Выступление он закончил призывом сделать «товарищество» первым правилом своей веры и быть "готовым к бою" верным и, следовательно, истинным товарищем Адольфу Гитлеру!"
Далее последовало привычное приветствие "Зиг Хайль!".
Эта речь важна тем, что показывает, что Гесс был таким же фанатиком, как и фюрер; хотя он и не проявлял такой крайности, какая сквозила в секретных речах Гиммлера, обращенных к высшим офицерам СС, Гесс говорил о том же "мировом заговоре евреев, масонов и большевиков" и практически в тех же выражениях "беспощадности и ненависти": Интересно также поразмыслить над решительным поворотом Германии в сторону от западных демократий, после чего Гитлер с изложением этого факта и его последствий выступил перед министром иностранных дел фон Нойратом, военным министром фон Бломбергом и руководителями служб, фон Фричем, Редером и Герингом. На этой конференции, состоявшейся 5 ноября 1937 года (более известной как конференция Госсбаха, названной по имени адъютанта фюрера, полковника Госсбаха, делавшего по ходу неофициальные записи), Гитлер набросал стратегический план завоевания мира, состоявший из двух стадий: первая включала присоединение к Рейху Австрии и Чехословакии и поход на восток с целью завоевания жизненного пространства; вторая приобретение заморских колоний. Своими "ненавистными врагами", которые не потерпят в центре Европы германского колосса, он назвал Францию и Британию, так усердно обхаживаемую им последнее время; но, несмотря на существующий риск, он напомнил им о риске, на который пошли в свое время Фридрих Великий и Бисмарк. Первую стадию он собирался начать не позже 1943–1945 гг., когда перевооружение Германии завершится, а другие страны еще не успеют нагнать ее. Однако, если внешняя политическая обстановка будет тому благоприятствовать, он воспользуется предоставленной возможностью и, кто знает, может быть, приступит к осуществлению своего плана уже в 1938 году.

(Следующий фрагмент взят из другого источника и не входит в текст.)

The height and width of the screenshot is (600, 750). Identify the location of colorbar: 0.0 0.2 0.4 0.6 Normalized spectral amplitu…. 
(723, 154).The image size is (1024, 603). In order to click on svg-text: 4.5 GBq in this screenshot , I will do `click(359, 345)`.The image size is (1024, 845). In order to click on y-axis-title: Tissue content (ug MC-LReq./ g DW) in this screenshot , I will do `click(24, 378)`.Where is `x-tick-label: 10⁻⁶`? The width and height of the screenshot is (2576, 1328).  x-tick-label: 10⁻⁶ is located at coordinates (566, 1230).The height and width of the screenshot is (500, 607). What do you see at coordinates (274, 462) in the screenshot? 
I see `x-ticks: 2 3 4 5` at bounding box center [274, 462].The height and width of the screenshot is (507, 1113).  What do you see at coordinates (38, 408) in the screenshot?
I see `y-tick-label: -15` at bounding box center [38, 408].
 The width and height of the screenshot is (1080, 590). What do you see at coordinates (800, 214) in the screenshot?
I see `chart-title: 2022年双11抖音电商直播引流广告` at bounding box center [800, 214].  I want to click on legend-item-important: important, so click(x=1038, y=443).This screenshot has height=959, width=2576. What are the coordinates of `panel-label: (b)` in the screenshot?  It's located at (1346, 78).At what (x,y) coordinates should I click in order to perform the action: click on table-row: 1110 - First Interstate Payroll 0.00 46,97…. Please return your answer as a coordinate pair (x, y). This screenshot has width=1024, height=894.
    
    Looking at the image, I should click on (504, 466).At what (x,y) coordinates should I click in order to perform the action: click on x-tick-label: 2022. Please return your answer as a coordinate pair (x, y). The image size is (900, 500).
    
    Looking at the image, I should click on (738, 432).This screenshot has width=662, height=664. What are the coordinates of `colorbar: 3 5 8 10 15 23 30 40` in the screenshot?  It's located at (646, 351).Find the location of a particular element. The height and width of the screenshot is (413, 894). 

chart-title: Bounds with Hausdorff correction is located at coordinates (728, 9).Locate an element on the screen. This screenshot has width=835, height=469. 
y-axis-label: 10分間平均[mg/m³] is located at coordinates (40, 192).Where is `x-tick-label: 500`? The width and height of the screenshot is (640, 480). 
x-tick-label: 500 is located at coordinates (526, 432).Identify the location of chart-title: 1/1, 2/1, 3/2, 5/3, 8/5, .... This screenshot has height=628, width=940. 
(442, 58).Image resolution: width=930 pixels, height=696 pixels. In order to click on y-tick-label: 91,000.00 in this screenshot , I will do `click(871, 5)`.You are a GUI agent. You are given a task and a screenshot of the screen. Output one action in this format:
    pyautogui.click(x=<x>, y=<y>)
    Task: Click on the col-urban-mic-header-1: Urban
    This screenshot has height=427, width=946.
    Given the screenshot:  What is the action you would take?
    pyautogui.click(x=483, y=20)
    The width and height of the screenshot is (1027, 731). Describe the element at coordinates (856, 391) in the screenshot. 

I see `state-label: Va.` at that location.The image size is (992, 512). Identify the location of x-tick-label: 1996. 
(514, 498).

Перед гением фюрера преклонили головы Редер, подкупленный обещаниями существенного повышения субсидий, дающих возможность создать фантастический океанский флот, и Геринг, автор и ответственный исполнитель "Четырехлетнего плана". Фон Нойрат, фон Бломберг и фон Фрич, знавшие, что силы Германии еще не готовы к большой войне, и уверенные в том, что Франция и Британия не останутся в стороне, высказали сомнения. В течение трех месяцев все трое исчезли. Первым, в конце ноября, был смещен фон Нойрат, которого сменил фон Риббентроп; одновременно произошла замена дипломатов старой школы, находившихся в качестве послов в Вене, Риме и Токио, на более преданных партии людей; тогда же был смещен Шахт, выразивший пожелание выйти в отставку после того, как летом проиграл в экономическом споре Кепплеру и Герингу, ему на смену пришел Вальтер Функ, представлявший взгляды "Круга друзей Гиммлера" и «IG». В начале следующего года фон Бломберг и фон Фрич оказались замешанными в сексуальных скандалах, закончившихся для них отставками. На место Бломберга Гитлер назначил самого себя и отныне значился Верховным главнокомандующим вооруженных сил (вермахта); место Фрича, главнокомандующего сухопутных войск, занял более покладистый фон Браухич. Но более важные изменения произошли в командной структуре армии, а именно: Wehrmachtamt, инкубатор молодых офицеров-нацистов в военном министерстве, предназначенный для координации деятельности трех родов войск, получил статус Высшего командования вооруженных сил (ОКВ). Во главе новой структуры встал послушный и удобный генерал Кейтель. Таким образом, Гитлер в характерной для него манере сформировал параллельное командование, дублировавшее и заменявшее Генеральный штаб армии, занимавший центральное положение в силовых структурах «реакции».